Not everyone that I talk to about getting started in a home-based business gets started. In fact most don’t. I have learned over the years, that when a prospective business partner says no to me, what they are really saying is that there must be an easier way to make money. There must be an easier way to make money than sales, there must be an easier way to make money than marketing, there must be an easier way to make money than saving and investing, there must be an easier way to make money than taking classes at night to improve skills. There must be an easier way. Period.

As Zack and Miri found and most wealth seekers find: There isn’t. Faced with the harsh reality that there isn’t an easier way, wealth seekers either quit seeking wealth or they vow to acquire the necessary skill sets to gain and retain wealth. Few people choose the latter. The majority, never quite letting go of the misplaced belief that there must be an easier way, drift aimlessly from project to project, opportunity to opportunity becoming increasingly disillusioned with each failure.

Unfortunately few people ever make and complete the journey of wealth creation. According to the Tax Foundation’s July report of individual income tax data, ten percent of American households make over $100,000 per year. In their book, The Millionaire Next Door, Stanley and Danko indicate that the average household income of millionaires is $247,000.

When Stanley and Danko wrote their book, they focused on millionaires because they thought that many American households could attain that level of wealth within a single lifetime. “About 95 percent of millionaires in America have a net worth of between $1million and $10 million. Much of the discussion in this book centers on this segment of the population. Why focus on this group? Because this level of wealth can be attained in one generation. It can be attained by many Americans.”

Why do some succeed while others ultimately fail?

People who seek and ultimately gain wealth gain different skill sets from those who don’t. Napoleon Hill places Specialized Knowledge among the 15 required assets to create wealth in his book, Think and Grow Rich. How long does it take to acquire Specialized Knowledge or a new, useable, skill set? 1000 hours, according to Michael Masterson in his book, Automatic Wealth. That is roughly 2 years at 10 hours a week for the person who has a full-time job and is seeking to change his or her financial picture. So one must either gain Specialized Knowledge or align himself with one who has it. Every other success strategy or characteristic outlined in Napoleon Hill’s Books requires work to attain or practice. Desire, Self-Control, Autosuggestion, Faith and a Definite Aim, require daily practice. Forming a Mastermind group does not require daily practice, but it does require a commitment to that group, and it often does require rearrangements within social networks.
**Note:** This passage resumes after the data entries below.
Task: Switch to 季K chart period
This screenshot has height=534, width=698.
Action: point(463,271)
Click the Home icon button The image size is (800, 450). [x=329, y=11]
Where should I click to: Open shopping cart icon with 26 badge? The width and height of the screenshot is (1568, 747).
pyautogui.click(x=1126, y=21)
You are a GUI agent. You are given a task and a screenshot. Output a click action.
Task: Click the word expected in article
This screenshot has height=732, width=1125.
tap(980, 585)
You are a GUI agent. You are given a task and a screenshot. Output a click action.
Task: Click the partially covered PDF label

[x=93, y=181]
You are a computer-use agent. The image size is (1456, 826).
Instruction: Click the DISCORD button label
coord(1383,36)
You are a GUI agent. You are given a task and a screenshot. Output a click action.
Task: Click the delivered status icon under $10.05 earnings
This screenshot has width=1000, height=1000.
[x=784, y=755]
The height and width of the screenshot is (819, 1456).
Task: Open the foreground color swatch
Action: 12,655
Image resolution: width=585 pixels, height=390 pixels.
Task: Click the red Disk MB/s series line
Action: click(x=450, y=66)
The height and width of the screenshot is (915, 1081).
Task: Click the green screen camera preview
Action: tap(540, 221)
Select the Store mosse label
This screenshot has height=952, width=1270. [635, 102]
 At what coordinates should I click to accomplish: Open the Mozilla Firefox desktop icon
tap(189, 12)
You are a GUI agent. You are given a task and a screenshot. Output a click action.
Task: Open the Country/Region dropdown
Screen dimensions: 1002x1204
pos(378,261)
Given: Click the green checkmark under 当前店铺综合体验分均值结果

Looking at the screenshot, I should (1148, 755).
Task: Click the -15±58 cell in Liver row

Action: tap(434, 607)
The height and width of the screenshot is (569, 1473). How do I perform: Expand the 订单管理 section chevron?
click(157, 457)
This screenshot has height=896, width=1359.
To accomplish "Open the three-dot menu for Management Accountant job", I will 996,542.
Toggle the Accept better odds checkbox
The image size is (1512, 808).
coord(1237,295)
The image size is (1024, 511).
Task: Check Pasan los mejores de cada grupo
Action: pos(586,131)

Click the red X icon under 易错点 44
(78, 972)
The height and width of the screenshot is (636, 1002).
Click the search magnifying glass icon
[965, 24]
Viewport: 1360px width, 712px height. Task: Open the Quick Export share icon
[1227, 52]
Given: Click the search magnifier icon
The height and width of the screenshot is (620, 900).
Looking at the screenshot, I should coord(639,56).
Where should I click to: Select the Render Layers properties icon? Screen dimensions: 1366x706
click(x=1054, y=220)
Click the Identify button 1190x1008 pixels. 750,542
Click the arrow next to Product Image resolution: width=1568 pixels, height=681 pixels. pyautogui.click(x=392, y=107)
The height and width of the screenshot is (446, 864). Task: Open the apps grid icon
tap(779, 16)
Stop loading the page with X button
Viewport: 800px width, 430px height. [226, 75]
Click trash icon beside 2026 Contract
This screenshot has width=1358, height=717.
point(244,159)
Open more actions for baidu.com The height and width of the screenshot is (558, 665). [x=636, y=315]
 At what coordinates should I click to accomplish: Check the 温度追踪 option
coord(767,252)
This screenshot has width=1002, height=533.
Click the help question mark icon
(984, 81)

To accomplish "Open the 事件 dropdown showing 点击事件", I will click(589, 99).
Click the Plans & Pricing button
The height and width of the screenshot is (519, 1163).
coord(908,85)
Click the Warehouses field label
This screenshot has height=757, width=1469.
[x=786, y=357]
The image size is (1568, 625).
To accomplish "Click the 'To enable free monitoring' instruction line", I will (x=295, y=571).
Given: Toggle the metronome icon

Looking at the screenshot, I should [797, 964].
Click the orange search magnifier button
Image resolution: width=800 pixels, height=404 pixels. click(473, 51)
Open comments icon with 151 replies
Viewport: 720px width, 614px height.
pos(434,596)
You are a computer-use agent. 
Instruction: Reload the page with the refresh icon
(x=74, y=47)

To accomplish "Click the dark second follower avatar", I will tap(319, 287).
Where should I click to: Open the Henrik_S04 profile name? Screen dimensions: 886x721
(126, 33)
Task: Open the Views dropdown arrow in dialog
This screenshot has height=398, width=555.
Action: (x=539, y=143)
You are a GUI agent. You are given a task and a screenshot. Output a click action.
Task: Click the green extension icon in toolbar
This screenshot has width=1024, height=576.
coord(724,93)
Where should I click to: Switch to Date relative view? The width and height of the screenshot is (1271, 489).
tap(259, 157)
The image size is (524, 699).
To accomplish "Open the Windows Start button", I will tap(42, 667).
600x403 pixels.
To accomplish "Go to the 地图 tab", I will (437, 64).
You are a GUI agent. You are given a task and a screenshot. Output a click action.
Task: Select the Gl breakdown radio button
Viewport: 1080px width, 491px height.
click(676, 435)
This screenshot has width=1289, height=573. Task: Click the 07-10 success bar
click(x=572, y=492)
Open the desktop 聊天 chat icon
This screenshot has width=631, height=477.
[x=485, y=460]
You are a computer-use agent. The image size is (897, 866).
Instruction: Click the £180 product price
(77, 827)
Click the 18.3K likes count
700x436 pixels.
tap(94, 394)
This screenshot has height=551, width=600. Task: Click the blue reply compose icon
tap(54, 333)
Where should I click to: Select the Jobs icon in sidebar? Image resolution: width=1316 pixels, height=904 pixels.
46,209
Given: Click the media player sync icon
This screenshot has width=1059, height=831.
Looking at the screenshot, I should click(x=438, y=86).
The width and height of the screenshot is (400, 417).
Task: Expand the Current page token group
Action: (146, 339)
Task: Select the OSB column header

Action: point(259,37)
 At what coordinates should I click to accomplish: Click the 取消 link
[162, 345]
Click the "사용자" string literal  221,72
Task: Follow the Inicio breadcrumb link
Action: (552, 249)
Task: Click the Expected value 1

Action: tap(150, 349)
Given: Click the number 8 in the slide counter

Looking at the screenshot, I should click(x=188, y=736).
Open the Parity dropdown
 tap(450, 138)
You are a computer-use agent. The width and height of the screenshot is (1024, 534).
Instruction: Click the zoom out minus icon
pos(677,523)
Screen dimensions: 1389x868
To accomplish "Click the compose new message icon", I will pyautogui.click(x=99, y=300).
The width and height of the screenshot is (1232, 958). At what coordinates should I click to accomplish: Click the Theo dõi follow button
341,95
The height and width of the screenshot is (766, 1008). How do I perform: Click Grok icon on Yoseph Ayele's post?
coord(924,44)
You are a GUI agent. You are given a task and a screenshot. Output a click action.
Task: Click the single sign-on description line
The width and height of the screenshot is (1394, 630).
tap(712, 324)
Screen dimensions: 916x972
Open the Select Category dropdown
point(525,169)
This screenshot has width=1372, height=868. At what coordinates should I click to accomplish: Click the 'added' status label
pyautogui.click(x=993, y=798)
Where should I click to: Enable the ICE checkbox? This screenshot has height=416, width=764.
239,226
That is changing the people you hang out with.

The Success Strategies are also known as Laws of Success. They are so called because they cannot be negotiated with, they simply are.

The irony is that without any knowledge of the Laws of Success, Zack and Miri employed them. They had a Definite Aim: to change their financial picture. Their living situation reinforced that aim daily. Their group of actors and camera-men became their Mastermind Group and their group became self-reinforcing facilitating Faith, Autosuggestion and Specialized Knowledge. Zack initially had Persistence and Imagination to overcome the setback of losing their equipment, set and props. But lost Self-Control and Persistence when he realized he loved Miri. Without knowing the Laws of Success, he used the Laws of Success. Without knowing the Laws of Success, he broke them. Breaking the Laws of Success will undo the plans of success as Zack discovered, because he never did achieve his Definite Aim: to change his financial picture.

The truth is that whether we acknowledge them or not, we live in a world governed by Laws, Rules and Regulations. Many of which we use without acknowledgement and many of which we break in ignorance. We take for granted that we can leave our home without floating away because gravity allows us to walk down the street. We understand that what goes up, must come down and that our best hope is to control the nature of the landing.

Such are the Laws of Success. They exist and they work no matter our state of awareness.